No cenário político nacional, é com tristeza que vimos acompanhando os desmandos com a coisa pública e, se Maquiavel não tivesse sido lido às avessas, algumas lições preciosas teriam sido aprendidas com ele, como esta, por exemplo, “[...] de um príncipe devem emanar ações de grandeza, coragem, ponderação e energia, e no que tange aos interesses privados de seus súditos, [deve ele] tomar decisões irrevogáveis [...]” (p.85). Têm feito falta as decisões irrevogáveis na “Casa dos escândalos”, em Brasília; o parlar dos poucos senadores que não compactuam com o ilícito precisa ser materializada nas investigações e punições aos envolvidos.

Acredito que Foucault, através da sociedade disciplinar, tinha a receita para a minimização da prática de delitos. Essa sociedade disciplinar era caracterizada por um modelo próprio de organizar o espaço, controlar o tempo e obter um registro ininterrupto do indivíduo e de sua conduta. Do ponto de vista do exercício do poder, essa sociedade se caracterizaria por implantar o que Foucault chamava de “poder panóptico”, vigilância contínua, plena dos indivíduos. Assim, em vez de punir um indivíduo que praticasse qualquer ato ou infração, suas ações seriam previstas, antevistas pelo sistema. Essa prática nos lembra, caro/a leitor/a, o que acontece nas empresas privadas – auditoria em tempo real. Isso mesmo, é o que está faltando nos parlamentos brasileiros. Os TCU e TCE’s não parecem agir em tempo real!

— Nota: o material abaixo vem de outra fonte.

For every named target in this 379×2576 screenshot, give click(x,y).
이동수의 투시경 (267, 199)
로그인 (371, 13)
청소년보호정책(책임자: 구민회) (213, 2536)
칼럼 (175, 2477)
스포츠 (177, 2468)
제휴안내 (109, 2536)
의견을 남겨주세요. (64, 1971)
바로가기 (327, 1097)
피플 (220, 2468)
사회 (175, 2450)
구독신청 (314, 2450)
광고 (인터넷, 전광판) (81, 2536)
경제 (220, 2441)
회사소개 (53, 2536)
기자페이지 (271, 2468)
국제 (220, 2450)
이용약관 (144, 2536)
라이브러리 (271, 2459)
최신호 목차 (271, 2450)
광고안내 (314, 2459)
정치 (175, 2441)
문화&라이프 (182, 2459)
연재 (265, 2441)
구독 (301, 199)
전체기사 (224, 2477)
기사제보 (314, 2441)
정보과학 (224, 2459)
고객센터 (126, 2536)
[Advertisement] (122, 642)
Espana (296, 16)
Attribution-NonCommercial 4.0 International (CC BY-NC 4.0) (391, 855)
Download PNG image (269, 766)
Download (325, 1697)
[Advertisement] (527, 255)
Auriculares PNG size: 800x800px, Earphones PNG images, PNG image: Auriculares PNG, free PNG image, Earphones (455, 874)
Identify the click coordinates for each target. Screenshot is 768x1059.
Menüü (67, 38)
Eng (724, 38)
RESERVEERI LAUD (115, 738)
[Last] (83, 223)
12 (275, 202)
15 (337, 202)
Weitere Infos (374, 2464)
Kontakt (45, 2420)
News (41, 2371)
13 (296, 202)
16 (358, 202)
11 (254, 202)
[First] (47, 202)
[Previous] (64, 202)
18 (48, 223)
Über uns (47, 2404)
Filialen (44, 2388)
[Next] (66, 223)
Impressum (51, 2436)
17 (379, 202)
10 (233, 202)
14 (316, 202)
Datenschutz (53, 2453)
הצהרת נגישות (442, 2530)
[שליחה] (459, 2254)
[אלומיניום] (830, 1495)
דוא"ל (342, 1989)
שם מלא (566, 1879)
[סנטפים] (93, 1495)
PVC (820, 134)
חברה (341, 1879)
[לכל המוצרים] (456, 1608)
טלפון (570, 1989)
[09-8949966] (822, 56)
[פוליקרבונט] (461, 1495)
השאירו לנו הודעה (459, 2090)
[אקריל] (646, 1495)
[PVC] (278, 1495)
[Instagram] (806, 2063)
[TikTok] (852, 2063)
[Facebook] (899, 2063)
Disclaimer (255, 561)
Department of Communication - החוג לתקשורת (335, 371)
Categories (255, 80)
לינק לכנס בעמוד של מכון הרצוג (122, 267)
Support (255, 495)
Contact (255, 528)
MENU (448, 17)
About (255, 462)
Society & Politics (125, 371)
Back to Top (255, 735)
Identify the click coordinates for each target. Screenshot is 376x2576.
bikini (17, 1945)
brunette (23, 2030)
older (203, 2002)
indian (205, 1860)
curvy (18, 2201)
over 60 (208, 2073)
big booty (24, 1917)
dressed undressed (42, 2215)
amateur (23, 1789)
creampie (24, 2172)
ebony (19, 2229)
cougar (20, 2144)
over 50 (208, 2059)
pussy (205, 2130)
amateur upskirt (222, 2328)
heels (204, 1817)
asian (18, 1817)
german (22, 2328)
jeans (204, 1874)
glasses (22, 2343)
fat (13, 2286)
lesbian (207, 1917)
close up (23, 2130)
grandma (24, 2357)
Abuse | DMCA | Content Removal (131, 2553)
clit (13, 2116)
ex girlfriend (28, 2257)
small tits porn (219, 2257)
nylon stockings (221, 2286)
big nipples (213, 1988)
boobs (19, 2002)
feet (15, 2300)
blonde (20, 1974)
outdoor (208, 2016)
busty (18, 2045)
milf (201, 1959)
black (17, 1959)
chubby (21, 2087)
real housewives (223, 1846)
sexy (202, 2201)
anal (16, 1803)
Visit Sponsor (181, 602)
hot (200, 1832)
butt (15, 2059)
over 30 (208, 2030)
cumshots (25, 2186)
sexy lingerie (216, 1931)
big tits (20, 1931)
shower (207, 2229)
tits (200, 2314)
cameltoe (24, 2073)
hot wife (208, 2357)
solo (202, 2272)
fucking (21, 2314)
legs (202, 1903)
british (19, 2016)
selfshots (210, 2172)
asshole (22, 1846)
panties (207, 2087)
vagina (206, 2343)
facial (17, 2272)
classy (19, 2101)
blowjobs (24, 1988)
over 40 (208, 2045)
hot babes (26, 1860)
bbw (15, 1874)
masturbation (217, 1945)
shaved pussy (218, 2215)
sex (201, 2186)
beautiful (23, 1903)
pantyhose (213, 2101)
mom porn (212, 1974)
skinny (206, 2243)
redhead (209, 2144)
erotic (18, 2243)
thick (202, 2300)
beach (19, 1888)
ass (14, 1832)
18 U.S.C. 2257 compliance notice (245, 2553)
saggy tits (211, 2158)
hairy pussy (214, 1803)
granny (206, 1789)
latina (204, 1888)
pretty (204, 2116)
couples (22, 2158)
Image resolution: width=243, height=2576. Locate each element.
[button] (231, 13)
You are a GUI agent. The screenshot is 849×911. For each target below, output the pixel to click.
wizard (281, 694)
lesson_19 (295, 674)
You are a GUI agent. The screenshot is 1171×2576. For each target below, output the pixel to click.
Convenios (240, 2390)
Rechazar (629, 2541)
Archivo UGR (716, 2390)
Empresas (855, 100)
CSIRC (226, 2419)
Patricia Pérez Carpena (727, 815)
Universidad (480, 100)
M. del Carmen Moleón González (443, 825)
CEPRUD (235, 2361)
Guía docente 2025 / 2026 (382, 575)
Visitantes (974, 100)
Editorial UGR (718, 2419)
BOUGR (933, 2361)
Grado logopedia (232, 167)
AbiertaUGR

Lembro-me do tempo em que era bancária e quando havia uma auditoria, analisava-se detalhadamente cada documento e quando encontravam falhas, ‘cabeças rolavam’, digo, demissões aconteciam. Nas empresas privadas tudo flui mais rapidamente: a descoberta de erros gera punições imediatas. Já na Administração pública, a tecla slow é a que é acionada; se erros forem encontrados, raramente ocorrerão punições, até porque há outras saídas como a renúncia, por exemplo, a servir de atalho para aqueles que delinquiram e querem a todo custo garantir seu futuro político. Os que estão na base da pirâmide social, no cabresto, materializam, através do voto o retorno desses que renascem das cinzas, verdadeiros fênix para se perpetuarem no poder. Fiat Lux! A educação é o caminho.

Este artigo foi publicado no Jornal O Progresso, no dia 09/08/2009.